Earlier than I soar into it, keep in mind that C3.ai inventory is already down over 75% since going public in late 2020. However, that’s not the explanation that it’s best to keep away. After digging via C3.ai’s investor presentation, quarterly earnings, and web site, my largest takeaway is that…there isn’t any massive takeaway. That is horrible information for C3.ai. To offer you a greater thought of what I imply, enable me to make a little bit of a comparability.

C3.ai Vs. Dropbox

If I needed to evaluate C3.ai to a different firm, I’d evaluate it to the cloud storage firm, Dropbox (Nasdaq: $DBX). Each of those corporations are simply outmatched inside their respective industries, which can make it very exhausting to develop rapidly. Dropbox primarily provides cloud storage merchandise. So, it competes immediately with the likes of Microsoft Azure (Nasdaq: MSFT), Amazon Internet Companies (Nasdaq: AMZN), and Google Suite (Nasdaq: GOOG). Robust competitors.

 

As a result of competitiveness of its trade, Dropbox simply has a really exhausting time competing and rising considerably year-over-year. I imply, it’s not a horrible firm and nonetheless posted a good $2.5 billion in 2023 annual income.
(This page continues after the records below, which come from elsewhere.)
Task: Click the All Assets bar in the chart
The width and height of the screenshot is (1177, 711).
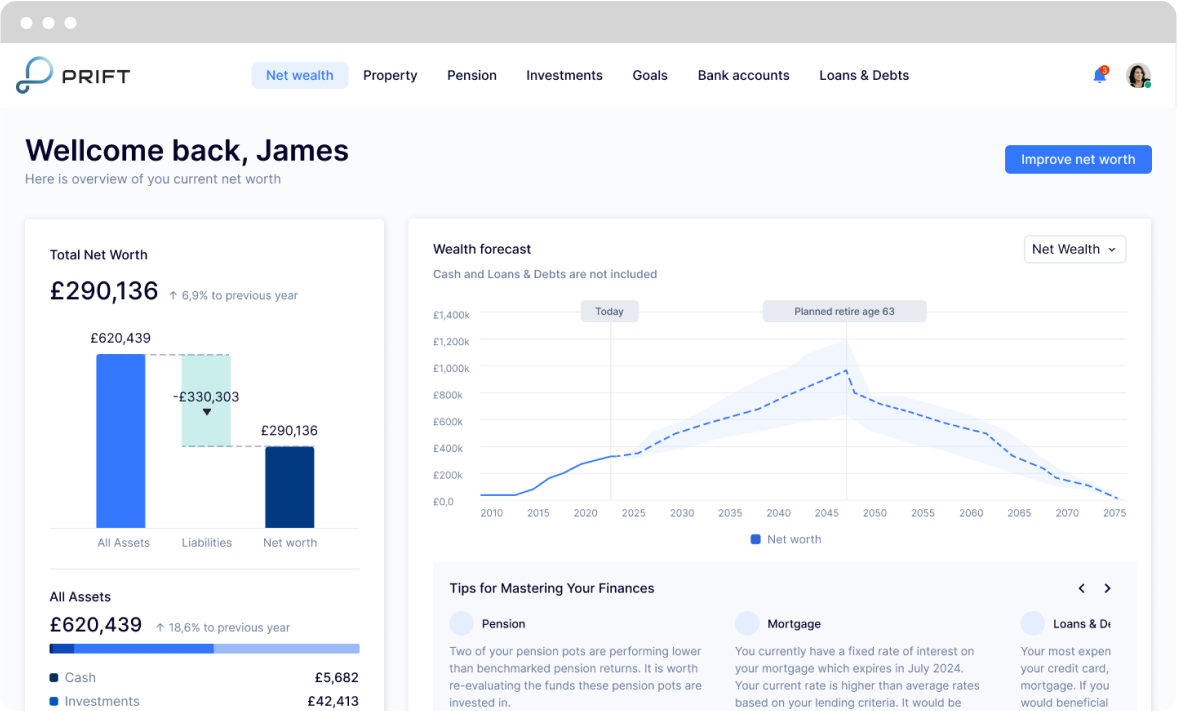Action: pos(121,441)
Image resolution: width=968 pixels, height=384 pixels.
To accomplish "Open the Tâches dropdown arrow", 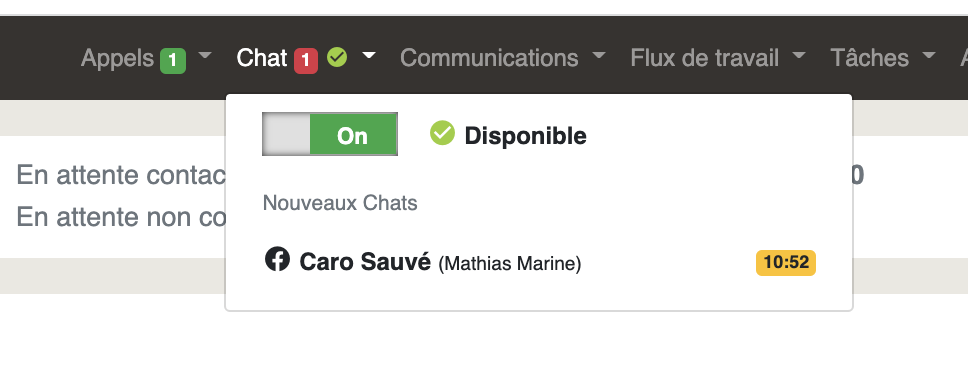I will [928, 56].
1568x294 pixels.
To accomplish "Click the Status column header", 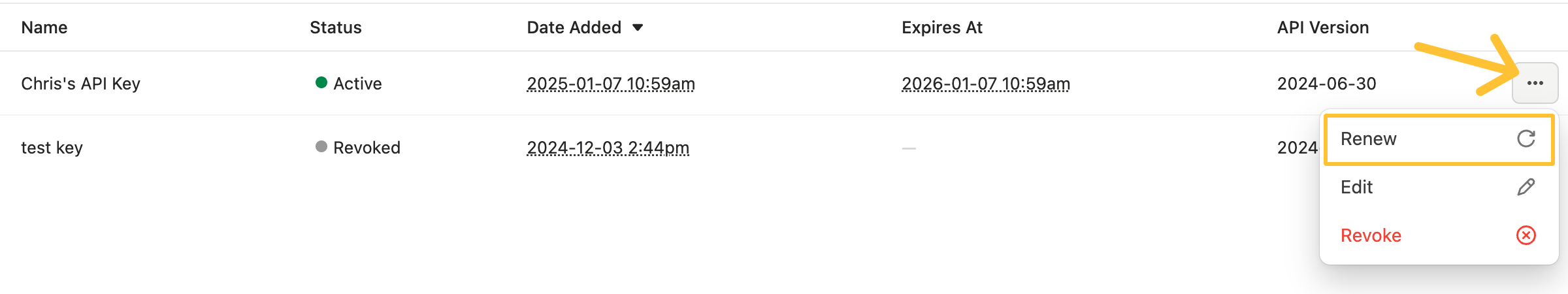I will (335, 27).
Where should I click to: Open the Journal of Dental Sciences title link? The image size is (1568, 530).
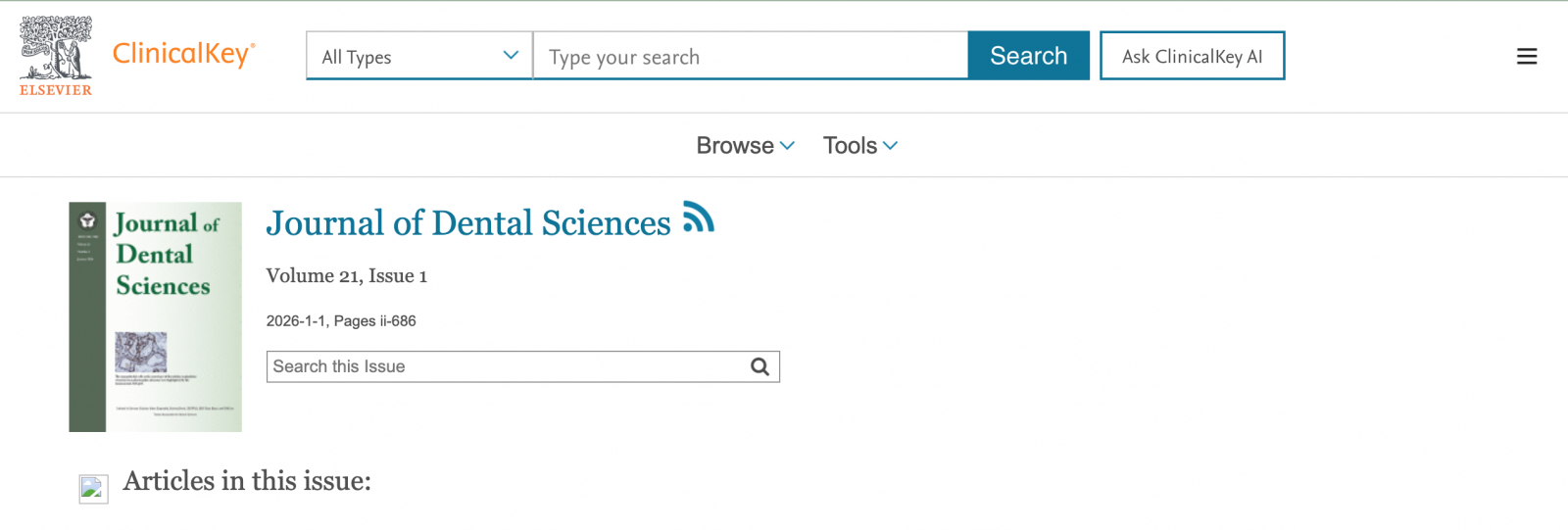pyautogui.click(x=468, y=223)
However, Dropbox’s development has stalled at round 7-12% in previous years and the corporate’s inventory is up simply 11% over the previous 5 years. I don’t essentially assume Dropbox will go bankrupt anytime quickly. However, the corporate (and its inventory costs) will battle to develop. C3.ai inventory will probably share the same destiny.

 

C3.ai provides enterprise AI options. Which means compete immediately in opposition to the world’s largest and brightest corporations. This consists of Nvidia (Nasdaq: $NVDA), OpenAI, Google, Microsoft, Apple (Nasdaq: AAPL), and lots of others. This doesn’t imply that C3.ai received’t be capable to lure any new prospects to develop income. However, it should probably be an afterthought inside the trade and have a really exhausting time competing in opposition to the world’s largest tech giants.

 

For C3.ai, the almost certainly situation is modest 5-15% annual development within the coming years – which can solely result in subpar inventory returns. As an investor, I’d advocate staying away. Thankfully, there are way more thrilling AI corporations to spend money on than C3.ai.

 

I hope that you simply’ve discovered this text useful in the case of studying about C3.AI inventory. If you happen to’re excited by studying extra, please subscribe under to get alerted of recent articles.

 

Disclaimer: This text is for normal informational and academic functions solely. It shouldn’t be construed as monetary recommendation because the writer, Ted Stavetski, isn’t a monetary advisor. Ted additionally doesn’t personal shares of C3.ai.